A similar effect, but much less pronounced, was observed for System ST. In this case, a layer-by-layer collapse also occurred, however the collapse of each layer was less clear-cut than in the case of System RT, as also evidenced by the plot shown in Figure 8. In Figure 11, images of the central region of the experimentally tested samples are shown, before and after complete loading (at −25 mm applied displacement). It is clear that even in this case, system failure occurs mainly along the “vertically” aligned ligaments of the hexagonal pore. This is also in accordance with the predictions of the FE simulations shown in Figure 6.

Before concluding, it is important to note that in this work we have examined experimentally for the first time the deformation types and failure modes of this new class of chiral metamaterials and the main aim of this study was to obtain a preliminary outlook of the high-strain behaviour of these structures. Our findings indicate that besides being able to exhibit a reasonably good range of Poisson’s ratios including positive, zero and negative values, these systems possess anomalous fracture propagation and failure modes which are of great interest and merit further study. These unusual failure modes are probably the result of the complex representative unit cell of these systems which is relatively larger and has considerably more structural elements than typical metamaterials based on regular monohedral tessellations, thus giving rise to greater localised stress dispersions within the representative cell itself and non-uniform deformations. Auxetic metamaterials, thanks to the ease of manufacture provided by additive manufacturing, have already been proposed as potential candidates for applications involving impact resistance and energy absorption (including sports equipment and vehicular crash-protection components), and thus, it is possible that these new chiral systems could be used for similar purposes in the future, particularly if the fracture propagation and deformation pathway can be controlled as a function of geometry.
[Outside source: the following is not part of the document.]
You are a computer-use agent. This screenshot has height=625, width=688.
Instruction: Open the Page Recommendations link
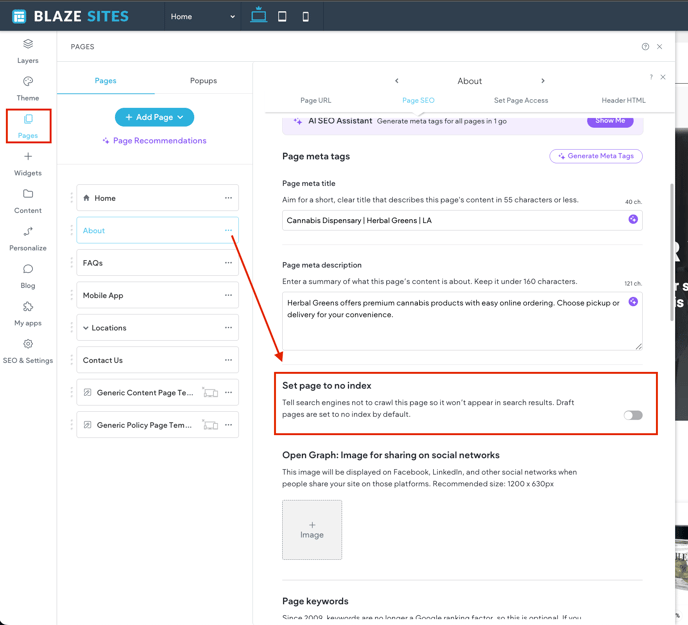154,141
This could potentially be achieved in the future through the employment of geometric optimisation techniques using traditional optimisation algorithms or even generative design/deep learning-based methods to produce functionally graded chiral systems with pre-determined, controlled failure modes guided through the grading of the metamaterial geometry. However, further work is necessary to achieve this level of advanced functionalities and more studies need to be carried out on the high-strain behaviour of other Euclidean tessellation-based chiral systems and on localised fracture modes occurring throughout the metamaterial systems.